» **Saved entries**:
* * *

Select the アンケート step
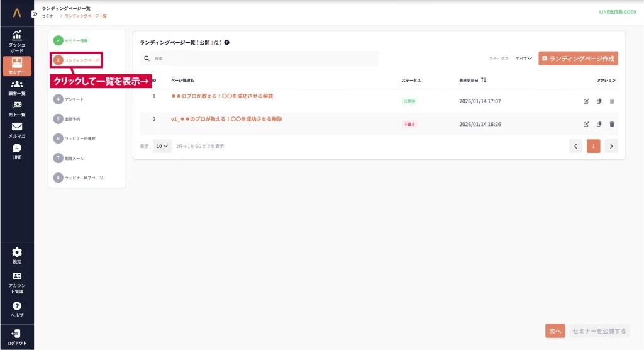This screenshot has width=644, height=350. pyautogui.click(x=74, y=99)
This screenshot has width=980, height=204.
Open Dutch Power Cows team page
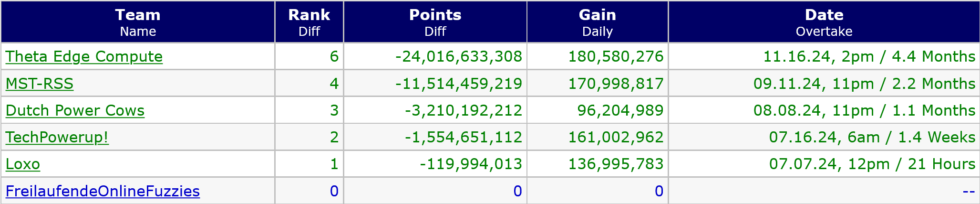point(75,110)
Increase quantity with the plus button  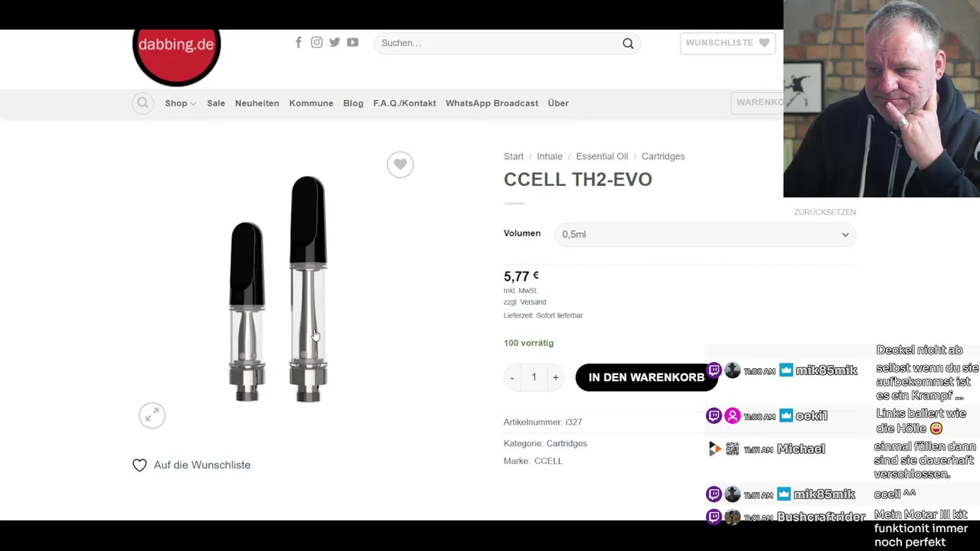pyautogui.click(x=556, y=377)
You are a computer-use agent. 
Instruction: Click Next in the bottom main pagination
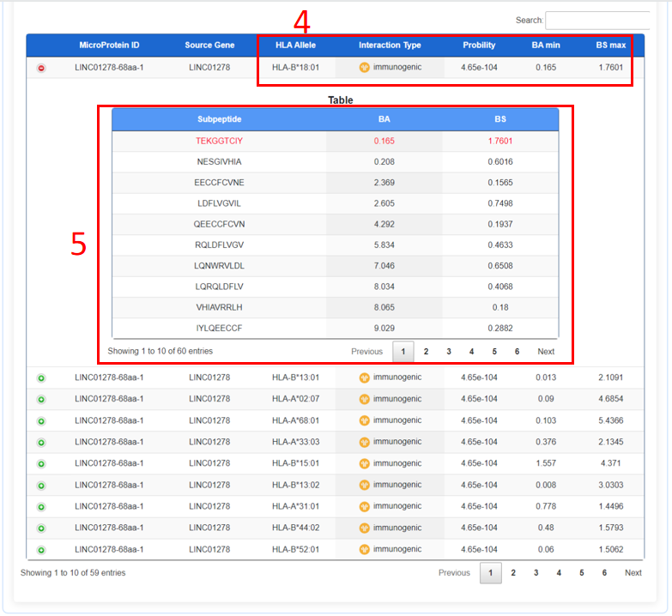[633, 573]
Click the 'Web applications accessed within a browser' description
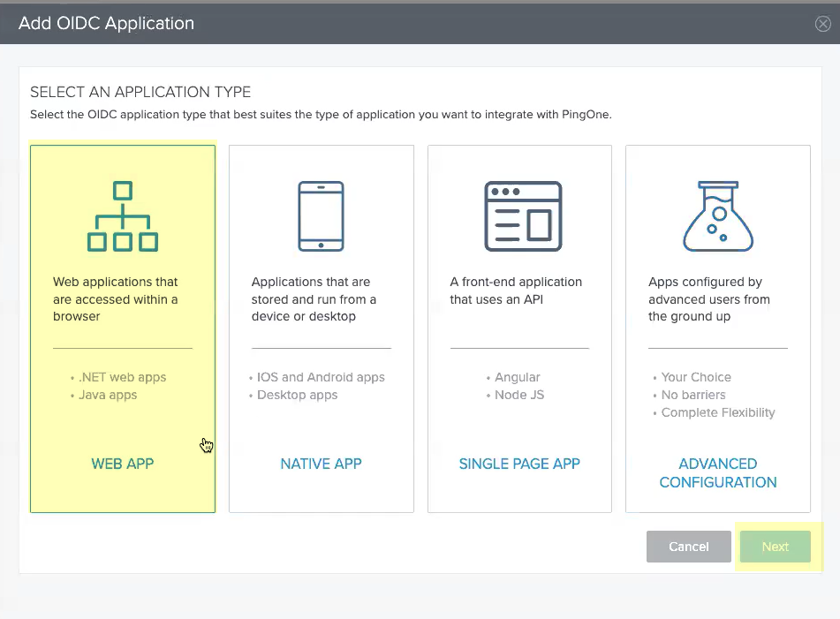The width and height of the screenshot is (840, 619). pyautogui.click(x=116, y=299)
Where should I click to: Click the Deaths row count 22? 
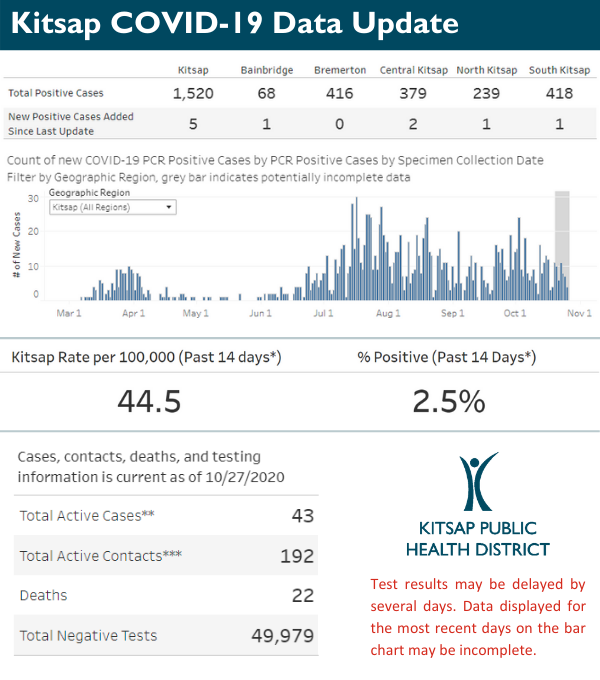302,595
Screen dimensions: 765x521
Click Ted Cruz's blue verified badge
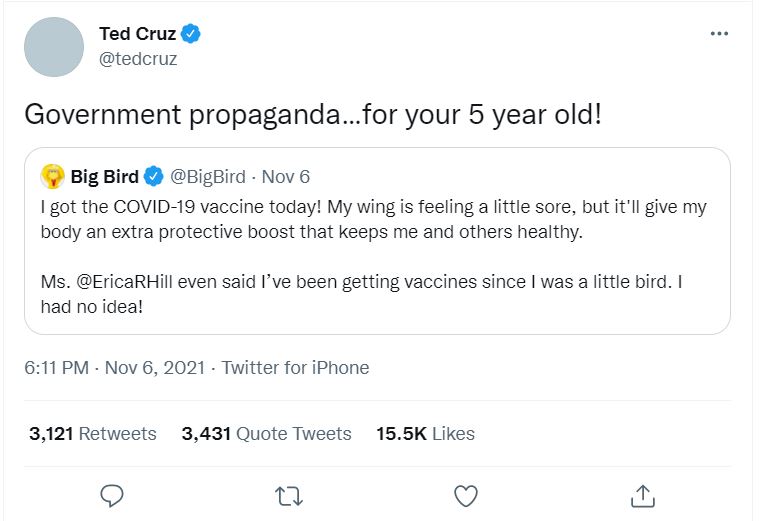click(x=192, y=34)
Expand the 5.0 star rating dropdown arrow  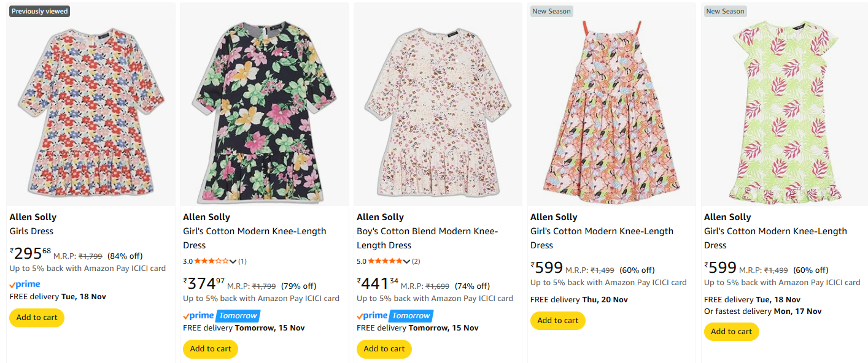(407, 262)
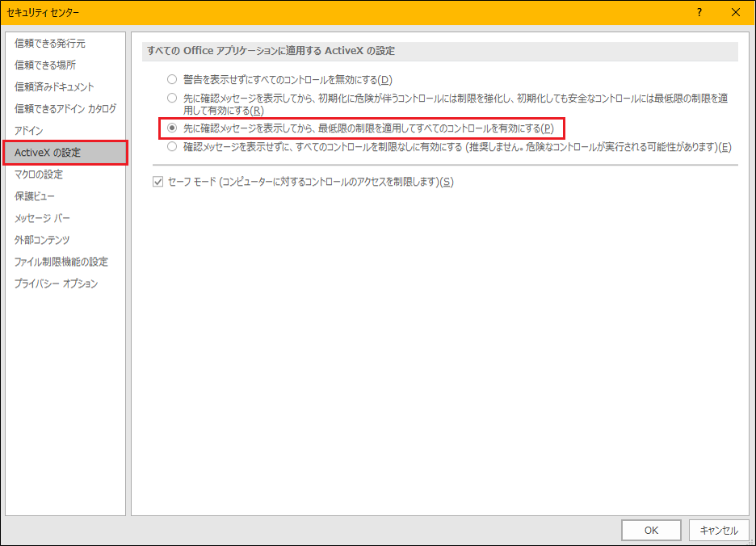Choose enable all controls without prompting option

(x=170, y=145)
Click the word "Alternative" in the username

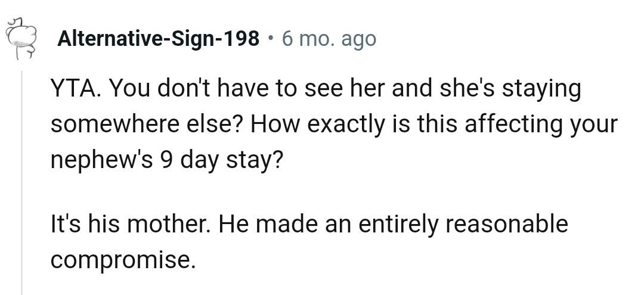tap(109, 39)
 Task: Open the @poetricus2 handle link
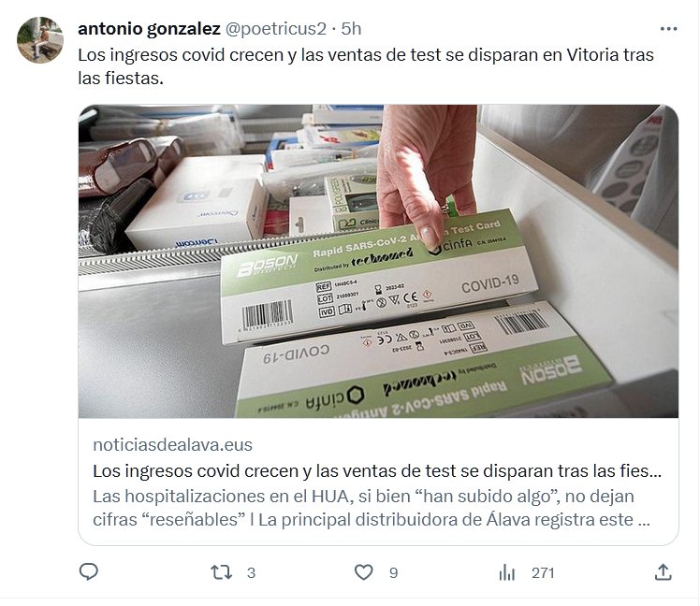[x=276, y=29]
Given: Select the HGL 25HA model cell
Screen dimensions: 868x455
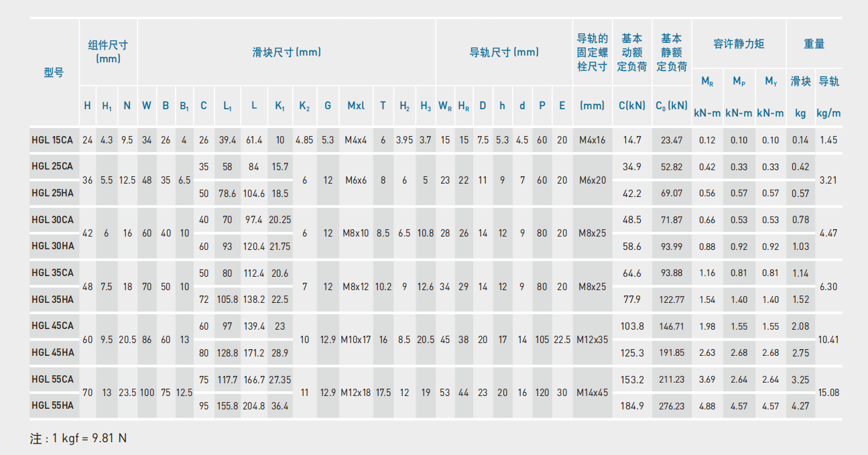Looking at the screenshot, I should click(52, 193).
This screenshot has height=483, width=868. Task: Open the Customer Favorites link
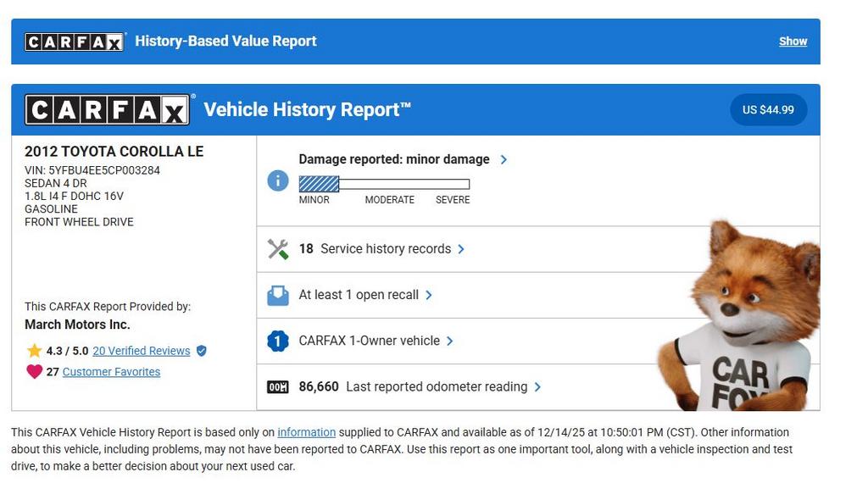tap(111, 372)
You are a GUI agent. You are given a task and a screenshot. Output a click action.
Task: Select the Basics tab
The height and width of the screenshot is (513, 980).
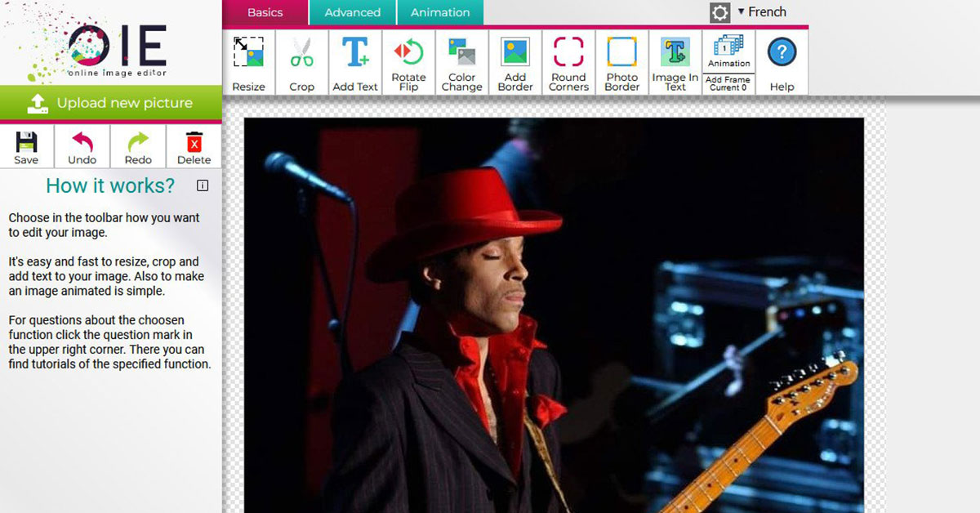(265, 12)
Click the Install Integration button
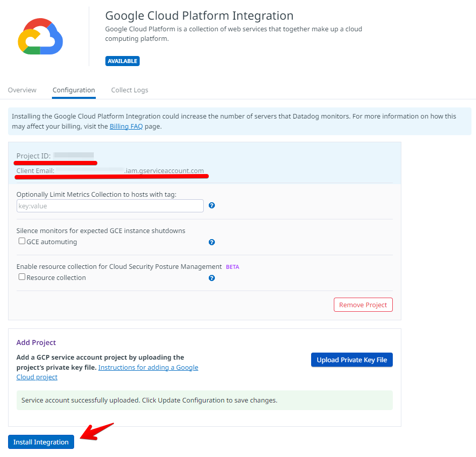This screenshot has width=476, height=457. tap(41, 442)
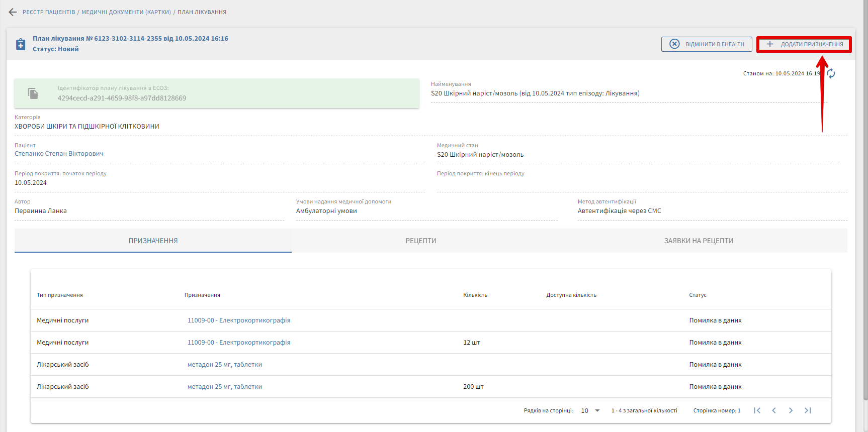Go to previous page of table
This screenshot has height=432, width=868.
tap(774, 410)
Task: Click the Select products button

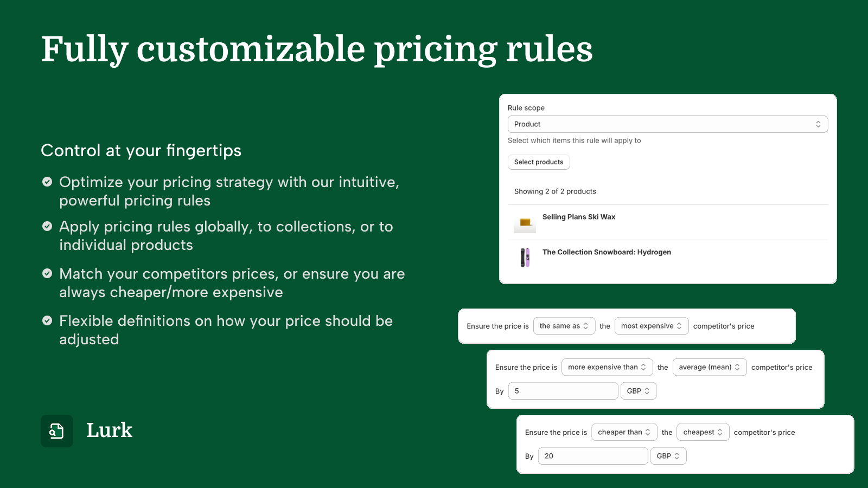Action: 539,162
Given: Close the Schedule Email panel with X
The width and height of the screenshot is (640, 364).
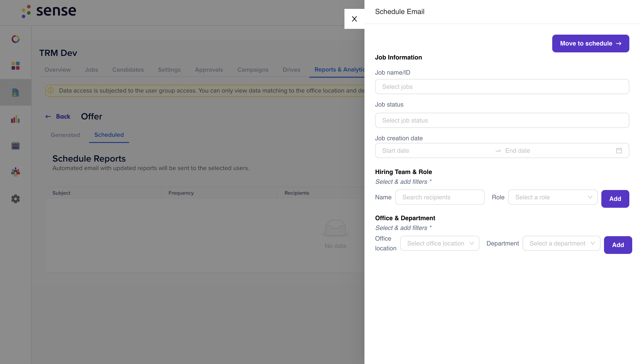Looking at the screenshot, I should pyautogui.click(x=354, y=19).
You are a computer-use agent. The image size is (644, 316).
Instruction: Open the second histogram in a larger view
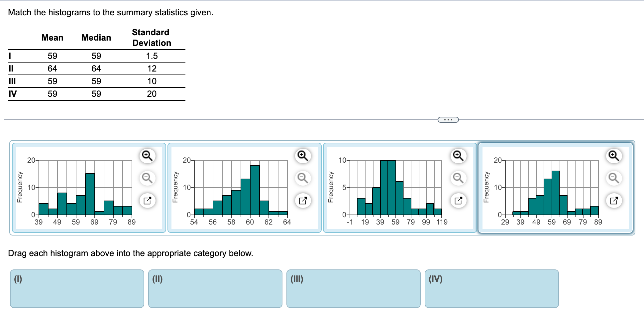click(x=302, y=200)
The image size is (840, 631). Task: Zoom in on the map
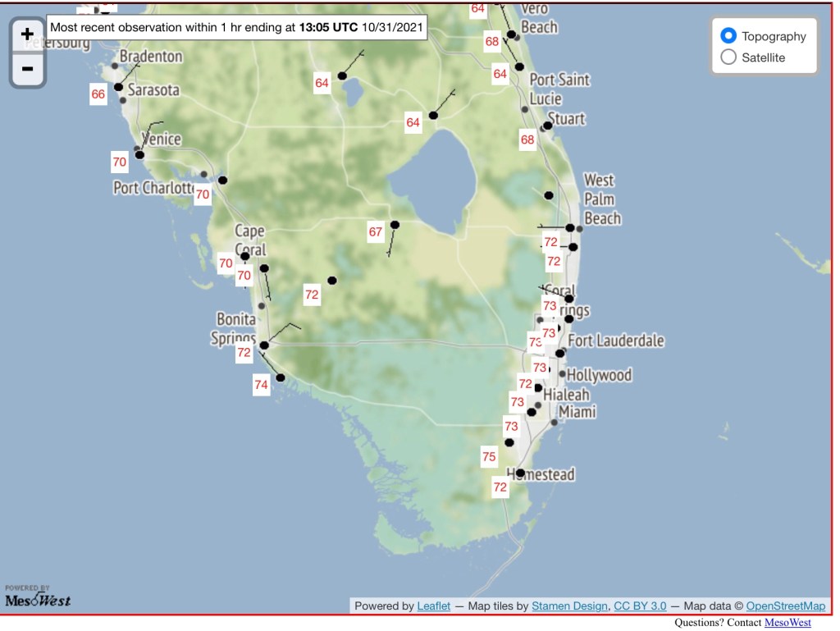27,34
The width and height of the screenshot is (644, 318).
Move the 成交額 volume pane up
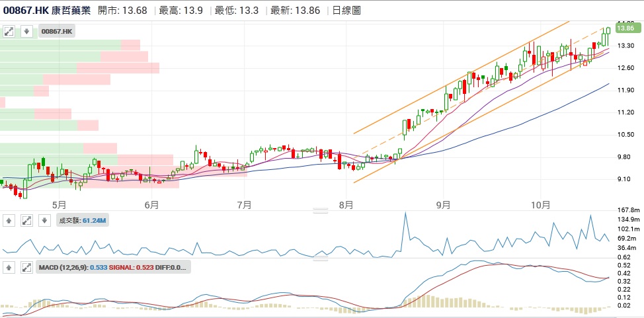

* * *

» **What is expected**: All lines above that contain "agent" are required in the answer.

» **Your response**:
You are a computer-use agent. 
You are a GUI agent. You are given a task and a screenshot. Output a click action.
You are a computer-use agent. The image size is (644, 316).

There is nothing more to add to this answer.